* EXERCISE OBJECTIVE *
Exact reproduction of the following data is required.

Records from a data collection
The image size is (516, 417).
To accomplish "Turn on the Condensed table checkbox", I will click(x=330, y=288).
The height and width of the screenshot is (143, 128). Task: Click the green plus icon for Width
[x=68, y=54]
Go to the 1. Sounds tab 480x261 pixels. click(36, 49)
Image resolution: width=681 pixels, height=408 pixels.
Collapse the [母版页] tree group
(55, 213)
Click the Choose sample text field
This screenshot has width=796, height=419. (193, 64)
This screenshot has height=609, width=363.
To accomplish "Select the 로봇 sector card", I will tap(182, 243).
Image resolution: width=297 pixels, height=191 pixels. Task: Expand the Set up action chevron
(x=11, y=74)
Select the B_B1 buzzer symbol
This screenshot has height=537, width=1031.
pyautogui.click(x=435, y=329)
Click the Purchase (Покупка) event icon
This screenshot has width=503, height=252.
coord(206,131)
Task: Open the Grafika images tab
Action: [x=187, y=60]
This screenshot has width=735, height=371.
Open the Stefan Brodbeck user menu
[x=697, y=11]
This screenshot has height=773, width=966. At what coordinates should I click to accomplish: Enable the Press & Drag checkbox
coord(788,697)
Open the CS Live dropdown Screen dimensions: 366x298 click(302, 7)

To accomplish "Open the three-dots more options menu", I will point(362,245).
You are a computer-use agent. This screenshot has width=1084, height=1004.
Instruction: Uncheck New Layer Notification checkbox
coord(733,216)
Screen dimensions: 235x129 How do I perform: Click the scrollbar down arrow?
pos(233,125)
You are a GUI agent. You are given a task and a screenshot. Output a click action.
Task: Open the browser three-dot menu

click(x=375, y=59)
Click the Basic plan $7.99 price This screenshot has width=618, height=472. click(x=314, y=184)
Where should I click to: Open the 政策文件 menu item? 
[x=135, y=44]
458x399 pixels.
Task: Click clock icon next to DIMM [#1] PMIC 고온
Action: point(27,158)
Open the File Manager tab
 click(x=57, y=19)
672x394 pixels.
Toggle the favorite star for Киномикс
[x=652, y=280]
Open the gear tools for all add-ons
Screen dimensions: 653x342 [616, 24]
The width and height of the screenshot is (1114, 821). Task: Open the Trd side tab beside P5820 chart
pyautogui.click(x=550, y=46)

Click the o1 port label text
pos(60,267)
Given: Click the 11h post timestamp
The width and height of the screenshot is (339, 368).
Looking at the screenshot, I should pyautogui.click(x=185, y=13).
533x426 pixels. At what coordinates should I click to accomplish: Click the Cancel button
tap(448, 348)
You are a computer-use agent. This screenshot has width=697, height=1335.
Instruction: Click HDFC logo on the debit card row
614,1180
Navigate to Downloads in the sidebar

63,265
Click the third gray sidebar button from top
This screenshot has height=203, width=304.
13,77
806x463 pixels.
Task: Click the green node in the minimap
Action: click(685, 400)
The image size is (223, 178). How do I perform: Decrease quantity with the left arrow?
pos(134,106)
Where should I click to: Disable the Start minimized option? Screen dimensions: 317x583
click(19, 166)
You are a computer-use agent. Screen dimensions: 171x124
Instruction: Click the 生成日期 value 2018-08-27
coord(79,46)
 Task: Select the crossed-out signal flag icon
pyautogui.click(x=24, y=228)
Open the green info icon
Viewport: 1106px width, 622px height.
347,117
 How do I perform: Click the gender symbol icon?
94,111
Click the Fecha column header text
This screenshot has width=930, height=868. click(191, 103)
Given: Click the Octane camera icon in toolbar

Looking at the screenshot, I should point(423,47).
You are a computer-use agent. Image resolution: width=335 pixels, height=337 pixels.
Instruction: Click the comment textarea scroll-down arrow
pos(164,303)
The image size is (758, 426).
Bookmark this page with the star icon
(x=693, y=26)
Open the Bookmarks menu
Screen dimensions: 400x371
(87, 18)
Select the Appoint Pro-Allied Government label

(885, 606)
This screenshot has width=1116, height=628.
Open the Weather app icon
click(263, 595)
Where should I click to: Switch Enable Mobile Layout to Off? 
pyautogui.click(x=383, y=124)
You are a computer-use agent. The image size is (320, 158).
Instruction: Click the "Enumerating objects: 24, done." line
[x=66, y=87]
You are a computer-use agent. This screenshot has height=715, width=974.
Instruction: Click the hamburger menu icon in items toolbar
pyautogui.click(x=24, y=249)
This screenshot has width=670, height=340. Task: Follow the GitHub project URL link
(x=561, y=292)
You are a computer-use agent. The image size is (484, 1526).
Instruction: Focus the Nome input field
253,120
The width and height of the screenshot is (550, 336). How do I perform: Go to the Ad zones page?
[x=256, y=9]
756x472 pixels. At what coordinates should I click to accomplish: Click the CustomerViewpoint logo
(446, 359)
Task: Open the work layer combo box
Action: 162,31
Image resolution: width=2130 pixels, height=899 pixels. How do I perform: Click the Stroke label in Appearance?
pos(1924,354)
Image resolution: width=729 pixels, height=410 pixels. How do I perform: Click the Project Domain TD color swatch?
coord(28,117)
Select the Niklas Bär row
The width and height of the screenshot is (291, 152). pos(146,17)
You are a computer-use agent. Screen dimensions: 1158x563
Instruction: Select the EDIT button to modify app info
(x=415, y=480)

* OUTPUT OF THE EXERCISE *
The image size is (516, 417).
To accomplish "Turn on the Condensed table checkbox", I will click(x=330, y=288).
The height and width of the screenshot is (143, 128). Task: Click the green plus icon for Width
[x=68, y=54]
Go to the 1. Sounds tab 480x261 pixels. click(36, 49)
Image resolution: width=681 pixels, height=408 pixels.
Collapse the [母版页] tree group
(55, 213)
Click the Choose sample text field
This screenshot has width=796, height=419. (193, 64)
This screenshot has height=609, width=363.
To accomplish "Select the 로봇 sector card", I will tap(182, 243).
Image resolution: width=297 pixels, height=191 pixels. Task: Expand the Set up action chevron
(x=11, y=74)
Select the B_B1 buzzer symbol
This screenshot has height=537, width=1031.
pyautogui.click(x=435, y=329)
Click the Purchase (Покупка) event icon
This screenshot has width=503, height=252.
coord(206,131)
Task: Open the Grafika images tab
Action: [x=187, y=60]
This screenshot has width=735, height=371.
Open the Stefan Brodbeck user menu
[x=697, y=11]
This screenshot has height=773, width=966. At what coordinates should I click to accomplish: Enable the Press & Drag checkbox
coord(788,697)
Open the CS Live dropdown Screen dimensions: 366x298 click(302, 7)

To accomplish "Open the three-dots more options menu", I will point(362,245).
You are a computer-use agent. This screenshot has width=1084, height=1004.
Instruction: Uncheck New Layer Notification checkbox
coord(733,216)
Screen dimensions: 235x129 How do I perform: Click the scrollbar down arrow?
pos(233,125)
You are a GUI agent. You are given a task and a screenshot. Output a click action.
Task: Open the browser three-dot menu

click(x=375, y=59)
Click the Basic plan $7.99 price This screenshot has width=618, height=472. click(x=314, y=184)
Where should I click to: Open the 政策文件 menu item? 
[x=135, y=44]
458x399 pixels.
Task: Click clock icon next to DIMM [#1] PMIC 고온
Action: point(27,158)
Open the File Manager tab
 click(x=57, y=19)
672x394 pixels.
Toggle the favorite star for Киномикс
[x=652, y=280]
Open the gear tools for all add-ons
Screen dimensions: 653x342 [616, 24]
The width and height of the screenshot is (1114, 821). Task: Open the Trd side tab beside P5820 chart
pyautogui.click(x=550, y=46)

Click the o1 port label text
pos(60,267)
Given: Click the 11h post timestamp
The width and height of the screenshot is (339, 368).
Looking at the screenshot, I should pyautogui.click(x=185, y=13).
533x426 pixels. At what coordinates should I click to accomplish: Click the Cancel button
tap(448, 348)
You are a computer-use agent. This screenshot has width=697, height=1335.
Instruction: Click HDFC logo on the debit card row
614,1180
Navigate to Downloads in the sidebar

63,265
Click the third gray sidebar button from top
This screenshot has height=203, width=304.
13,77
806x463 pixels.
Task: Click the green node in the minimap
Action: click(685, 400)
The image size is (223, 178). How do I perform: Decrease quantity with the left arrow?
pos(134,106)
Where should I click to: Disable the Start minimized option? Screen dimensions: 317x583
click(19, 166)
You are a computer-use agent. Screen dimensions: 171x124
Instruction: Click the 生成日期 value 2018-08-27
coord(79,46)
 Task: Select the crossed-out signal flag icon
pyautogui.click(x=24, y=228)
Open the green info icon
Viewport: 1106px width, 622px height.
347,117
 How do I perform: Click the gender symbol icon?
94,111
Click the Fecha column header text
This screenshot has width=930, height=868. click(191, 103)
Given: Click the Octane camera icon in toolbar

Looking at the screenshot, I should point(423,47).
You are a computer-use agent. Image resolution: width=335 pixels, height=337 pixels.
Instruction: Click the comment textarea scroll-down arrow
pos(164,303)
The image size is (758, 426).
Bookmark this page with the star icon
(x=693, y=26)
Open the Bookmarks menu
Screen dimensions: 400x371
(87, 18)
Select the Appoint Pro-Allied Government label

(885, 606)
This screenshot has width=1116, height=628.
Open the Weather app icon
click(263, 595)
Where should I click to: Switch Enable Mobile Layout to Off? 
pyautogui.click(x=383, y=124)
You are a computer-use agent. The image size is (320, 158).
Instruction: Click the "Enumerating objects: 24, done." line
[x=66, y=87]
You are a computer-use agent. This screenshot has height=715, width=974.
Instruction: Click the hamburger menu icon in items toolbar
pyautogui.click(x=24, y=249)
This screenshot has width=670, height=340. Task: Follow the GitHub project URL link
(x=561, y=292)
You are a computer-use agent. The image size is (484, 1526).
Instruction: Focus the Nome input field
253,120
The width and height of the screenshot is (550, 336). How do I perform: Go to the Ad zones page?
[x=256, y=9]
756x472 pixels. At what coordinates should I click to accomplish: Click the CustomerViewpoint logo
(446, 359)
Task: Open the work layer combo box
Action: 162,31
Image resolution: width=2130 pixels, height=899 pixels. How do I perform: Click the Stroke label in Appearance?
pos(1924,354)
Image resolution: width=729 pixels, height=410 pixels. How do I perform: Click the Project Domain TD color swatch?
coord(28,117)
Select the Niklas Bär row
The width and height of the screenshot is (291, 152). pos(146,17)
You are a computer-use agent. Screen dimensions: 1158x563
Instruction: Select the EDIT button to modify app info
(x=415, y=480)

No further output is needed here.